The Heat of the Moment – a firefighter´s guide to decision-making

Sabrina Cohen-Hatton, from Newport, spent two years living on the streets and sold The Big Issue to make money when she was just a teenager – barely surviving. By the time she was 17 she had already been to seven funerals of people she knew that had died on the streets.

Now, aged 36, Sabrina is an author, mother, has qualified with a doctorate and one of the top fire fighters in the UK. Cohen-Hatton began to research risks to firefighters and in 2010 she embarked on a part-time doctorate in behavioural neuroscience at Cardiff university. She began her PhD research the day she gave birth. Her first book  Heat of the Moment – published in April 2019 – draws on stories from the frontline of firefighting to show us what it means to be human in the face of disaster.

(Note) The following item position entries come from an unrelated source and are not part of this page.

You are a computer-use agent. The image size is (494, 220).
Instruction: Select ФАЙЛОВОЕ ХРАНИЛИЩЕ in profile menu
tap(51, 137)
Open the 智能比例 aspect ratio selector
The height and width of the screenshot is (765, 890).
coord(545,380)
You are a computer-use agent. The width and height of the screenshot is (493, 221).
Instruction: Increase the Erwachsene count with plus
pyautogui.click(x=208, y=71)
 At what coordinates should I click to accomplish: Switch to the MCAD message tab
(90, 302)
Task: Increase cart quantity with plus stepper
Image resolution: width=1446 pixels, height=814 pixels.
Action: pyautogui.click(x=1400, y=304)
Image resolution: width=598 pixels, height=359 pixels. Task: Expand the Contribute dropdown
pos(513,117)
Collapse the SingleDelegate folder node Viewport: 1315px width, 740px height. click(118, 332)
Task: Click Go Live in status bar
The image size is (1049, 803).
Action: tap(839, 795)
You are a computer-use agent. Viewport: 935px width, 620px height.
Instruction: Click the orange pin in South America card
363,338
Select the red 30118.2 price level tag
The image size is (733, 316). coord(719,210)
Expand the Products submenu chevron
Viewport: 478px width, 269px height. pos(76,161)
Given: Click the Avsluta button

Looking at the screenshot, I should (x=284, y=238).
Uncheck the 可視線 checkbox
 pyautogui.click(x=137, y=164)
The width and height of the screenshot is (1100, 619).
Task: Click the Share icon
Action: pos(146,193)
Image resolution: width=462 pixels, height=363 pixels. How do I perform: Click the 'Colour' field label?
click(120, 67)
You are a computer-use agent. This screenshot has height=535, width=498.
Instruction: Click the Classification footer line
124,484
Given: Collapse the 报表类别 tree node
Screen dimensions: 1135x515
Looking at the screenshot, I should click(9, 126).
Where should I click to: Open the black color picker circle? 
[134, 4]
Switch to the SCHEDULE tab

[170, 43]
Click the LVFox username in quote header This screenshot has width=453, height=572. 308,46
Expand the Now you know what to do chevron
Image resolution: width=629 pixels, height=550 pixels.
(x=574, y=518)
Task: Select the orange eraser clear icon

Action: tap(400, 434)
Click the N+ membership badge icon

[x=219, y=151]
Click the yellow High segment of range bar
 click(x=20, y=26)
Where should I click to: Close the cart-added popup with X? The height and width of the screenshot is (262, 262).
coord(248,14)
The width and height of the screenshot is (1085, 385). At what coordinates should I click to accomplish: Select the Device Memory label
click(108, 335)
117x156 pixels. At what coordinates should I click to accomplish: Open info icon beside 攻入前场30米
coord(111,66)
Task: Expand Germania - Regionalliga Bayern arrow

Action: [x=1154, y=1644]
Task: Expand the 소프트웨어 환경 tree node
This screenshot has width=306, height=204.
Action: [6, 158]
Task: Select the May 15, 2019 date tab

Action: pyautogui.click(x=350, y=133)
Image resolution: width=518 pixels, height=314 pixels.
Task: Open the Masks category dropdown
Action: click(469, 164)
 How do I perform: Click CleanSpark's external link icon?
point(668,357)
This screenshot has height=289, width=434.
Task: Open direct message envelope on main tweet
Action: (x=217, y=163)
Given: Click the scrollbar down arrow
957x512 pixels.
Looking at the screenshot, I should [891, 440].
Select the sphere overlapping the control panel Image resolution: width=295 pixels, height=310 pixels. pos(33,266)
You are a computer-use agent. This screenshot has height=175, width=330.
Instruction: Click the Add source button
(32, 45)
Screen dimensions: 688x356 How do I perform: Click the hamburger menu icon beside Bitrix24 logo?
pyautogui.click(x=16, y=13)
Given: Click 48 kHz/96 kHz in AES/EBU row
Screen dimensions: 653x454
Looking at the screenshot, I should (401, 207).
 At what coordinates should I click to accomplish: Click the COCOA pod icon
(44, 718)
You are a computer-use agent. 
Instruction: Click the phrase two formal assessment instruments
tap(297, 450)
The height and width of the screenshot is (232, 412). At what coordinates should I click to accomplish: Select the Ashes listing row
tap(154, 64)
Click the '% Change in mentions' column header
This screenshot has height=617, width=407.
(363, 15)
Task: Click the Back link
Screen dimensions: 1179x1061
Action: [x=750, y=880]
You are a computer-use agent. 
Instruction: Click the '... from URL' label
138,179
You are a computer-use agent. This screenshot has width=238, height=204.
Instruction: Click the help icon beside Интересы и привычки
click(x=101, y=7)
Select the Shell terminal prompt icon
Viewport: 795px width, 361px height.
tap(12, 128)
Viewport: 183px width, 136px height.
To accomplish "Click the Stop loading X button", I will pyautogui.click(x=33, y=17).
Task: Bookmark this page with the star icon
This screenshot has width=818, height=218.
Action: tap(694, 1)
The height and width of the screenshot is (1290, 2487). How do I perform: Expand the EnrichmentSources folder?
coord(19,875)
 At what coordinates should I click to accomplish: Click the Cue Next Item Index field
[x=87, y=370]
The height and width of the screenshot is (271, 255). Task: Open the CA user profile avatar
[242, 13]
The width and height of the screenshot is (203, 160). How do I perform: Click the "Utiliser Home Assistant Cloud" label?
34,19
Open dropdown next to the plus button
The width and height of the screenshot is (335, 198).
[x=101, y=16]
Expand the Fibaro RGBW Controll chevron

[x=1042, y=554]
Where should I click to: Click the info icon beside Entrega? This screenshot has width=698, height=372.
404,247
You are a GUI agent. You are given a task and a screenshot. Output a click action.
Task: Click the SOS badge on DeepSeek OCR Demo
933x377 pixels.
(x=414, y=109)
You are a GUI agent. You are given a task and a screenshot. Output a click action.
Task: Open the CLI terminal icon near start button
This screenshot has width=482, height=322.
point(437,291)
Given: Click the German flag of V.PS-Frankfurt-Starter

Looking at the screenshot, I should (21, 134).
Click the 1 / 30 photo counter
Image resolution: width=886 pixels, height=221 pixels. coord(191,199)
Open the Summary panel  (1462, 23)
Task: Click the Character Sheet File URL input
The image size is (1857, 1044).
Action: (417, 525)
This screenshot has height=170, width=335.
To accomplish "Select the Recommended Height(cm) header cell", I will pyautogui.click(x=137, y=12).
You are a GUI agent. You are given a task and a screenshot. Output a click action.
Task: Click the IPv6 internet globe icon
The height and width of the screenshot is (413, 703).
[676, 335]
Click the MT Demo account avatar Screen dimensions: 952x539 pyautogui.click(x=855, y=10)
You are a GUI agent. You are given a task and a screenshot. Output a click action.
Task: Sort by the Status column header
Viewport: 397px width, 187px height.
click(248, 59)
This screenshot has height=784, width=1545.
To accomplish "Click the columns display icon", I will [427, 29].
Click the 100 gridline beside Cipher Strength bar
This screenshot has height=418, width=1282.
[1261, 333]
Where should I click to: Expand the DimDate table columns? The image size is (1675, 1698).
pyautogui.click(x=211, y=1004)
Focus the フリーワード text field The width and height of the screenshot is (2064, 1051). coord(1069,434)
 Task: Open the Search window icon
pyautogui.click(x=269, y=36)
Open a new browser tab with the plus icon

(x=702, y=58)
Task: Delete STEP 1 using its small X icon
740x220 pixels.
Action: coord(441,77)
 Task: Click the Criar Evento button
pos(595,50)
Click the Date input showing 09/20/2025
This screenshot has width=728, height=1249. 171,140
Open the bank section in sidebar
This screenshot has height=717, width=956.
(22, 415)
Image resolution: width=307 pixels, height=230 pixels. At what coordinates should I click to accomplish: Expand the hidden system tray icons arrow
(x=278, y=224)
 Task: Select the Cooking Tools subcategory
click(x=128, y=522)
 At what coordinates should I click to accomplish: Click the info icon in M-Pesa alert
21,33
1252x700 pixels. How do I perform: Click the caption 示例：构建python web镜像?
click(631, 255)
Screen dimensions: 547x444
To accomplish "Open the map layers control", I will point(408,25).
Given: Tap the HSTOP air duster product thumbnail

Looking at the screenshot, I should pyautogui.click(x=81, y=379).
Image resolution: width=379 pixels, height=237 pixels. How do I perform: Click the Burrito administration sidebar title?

 Situations can change in an instant in the world of firefighting, so decision-making and situational awareness are critically important for leaders attending incidents. Both decision-making and situational awareness are skills – non-technical skills, yes, but they are skills nonetheless. And skills can be learned.

In fact, throughout the course of my research, I have come to believe that there is nothing you cannot learn. Nature and nurture intertwine. People may have a natural propensity for leadership, but the gifts you are born with can be complemented by learning new skills in the right way.

Context, for instance, is really important when you are developing and practicing a skill. If you want to swim across the Baltic, you want to be doing some open ocean swimming as training. If you are trying to develop leadership skills as a fire commander, you want training to be as realistic as possible.

Good organisations build policies and best practices that assist decision-making. Even so, you need a policy framework that is more like handrails than handcuffs. An overly-prescriptive organisation leaves little room for operational discretion. The fire service can predict, train and plan for many contingencies, but it is impossible to prepare for everything.

If sticking to a policy does not improve the situation – or makes it worse – you have a problem. Personnel need to be empowered to apply their own professional judgement so they can choose the most appropriate action. In return, organisations need to encourage and support personnel so they can apply operational discretion when policy no longer applies.

The Decision Control Process we developed as part of my research helps leaders cut through the fog of “what ifs” and permutations. In short, they can focus on the pebble thrown into the pond instead of following the path of every ripple. This cuts down on decision paralysis caused by accountability anxiety – being afraid of possible negative repercussions when choosing a course of action.

Decision makers have to rapidly ask themselves 3 mental questions:

  1. Why am I doing this? What is my ultimate goal in this situation, and will this decision help get me reach it?
  2. What do I expect to happen? How will this decision affect how the situation evolves?
  3. How do the benefits of this decision outweigh the risks? Can you articulate these benefits in a clear way to yourself and those around you?

In tests, up to 5 times more fire commanders recorded the highest level of situational awareness when using the technique than those who weren’t. With 80% of all firefighter injuries are caused by human error, we need operational discretion to exist at all levels of the organisation – we need to empower people to think and to make the right decisions”.